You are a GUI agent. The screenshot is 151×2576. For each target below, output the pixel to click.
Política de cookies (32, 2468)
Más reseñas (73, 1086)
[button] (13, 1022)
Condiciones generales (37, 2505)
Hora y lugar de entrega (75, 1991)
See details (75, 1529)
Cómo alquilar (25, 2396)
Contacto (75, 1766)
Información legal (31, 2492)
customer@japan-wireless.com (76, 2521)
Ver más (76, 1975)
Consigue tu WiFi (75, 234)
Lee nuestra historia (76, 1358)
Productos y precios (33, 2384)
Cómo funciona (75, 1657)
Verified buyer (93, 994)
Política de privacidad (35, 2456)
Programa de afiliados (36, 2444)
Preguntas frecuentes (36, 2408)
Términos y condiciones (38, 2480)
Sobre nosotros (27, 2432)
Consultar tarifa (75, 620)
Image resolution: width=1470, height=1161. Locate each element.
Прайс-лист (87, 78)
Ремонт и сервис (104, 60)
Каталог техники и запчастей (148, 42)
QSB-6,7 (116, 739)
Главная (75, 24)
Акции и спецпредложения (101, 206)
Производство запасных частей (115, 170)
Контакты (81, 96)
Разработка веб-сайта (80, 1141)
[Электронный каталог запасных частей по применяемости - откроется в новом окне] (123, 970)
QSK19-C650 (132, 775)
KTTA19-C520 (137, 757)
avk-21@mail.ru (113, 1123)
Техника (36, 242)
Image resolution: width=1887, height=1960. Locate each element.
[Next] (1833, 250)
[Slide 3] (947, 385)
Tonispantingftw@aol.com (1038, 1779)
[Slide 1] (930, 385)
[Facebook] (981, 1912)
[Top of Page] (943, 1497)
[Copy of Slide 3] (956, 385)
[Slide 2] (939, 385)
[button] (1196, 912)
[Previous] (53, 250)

* **REQUIRED WORK**:
Repeat exactly, and only, the run of lines from the start of the material above through the line that holds "Техника (36, 242)".

* **PROBLEM SOLUTION**:
You are a GUI agent. The screenshot is 151×2576. For each target below, output the pixel to click.
Política de cookies (32, 2468)
Más reseñas (73, 1086)
[button] (13, 1022)
Condiciones generales (37, 2505)
Hora y lugar de entrega (75, 1991)
See details (75, 1529)
Cómo alquilar (25, 2396)
Contacto (75, 1766)
Información legal (31, 2492)
customer@japan-wireless.com (76, 2521)
Ver más (76, 1975)
Consigue tu WiFi (75, 234)
Lee nuestra historia (76, 1358)
Productos y precios (33, 2384)
Cómo funciona (75, 1657)
Verified buyer (93, 994)
Política de privacidad (35, 2456)
Programa de afiliados (36, 2444)
Preguntas frecuentes (36, 2408)
Términos y condiciones (38, 2480)
Sobre nosotros (27, 2432)
Consultar tarifa (75, 620)
Image resolution: width=1470, height=1161. Locate each element.
Прайс-лист (87, 78)
Ремонт и сервис (104, 60)
Каталог техники и запчастей (148, 42)
QSB-6,7 (116, 739)
Главная (75, 24)
Акции и спецпредложения (101, 206)
Производство запасных частей (115, 170)
Контакты (81, 96)
Разработка веб-сайта (80, 1141)
[Электронный каталог запасных частей по применяемости - откроется в новом окне] (123, 970)
QSK19-C650 (132, 775)
KTTA19-C520 (137, 757)
avk-21@mail.ru (113, 1123)
Техника (36, 242)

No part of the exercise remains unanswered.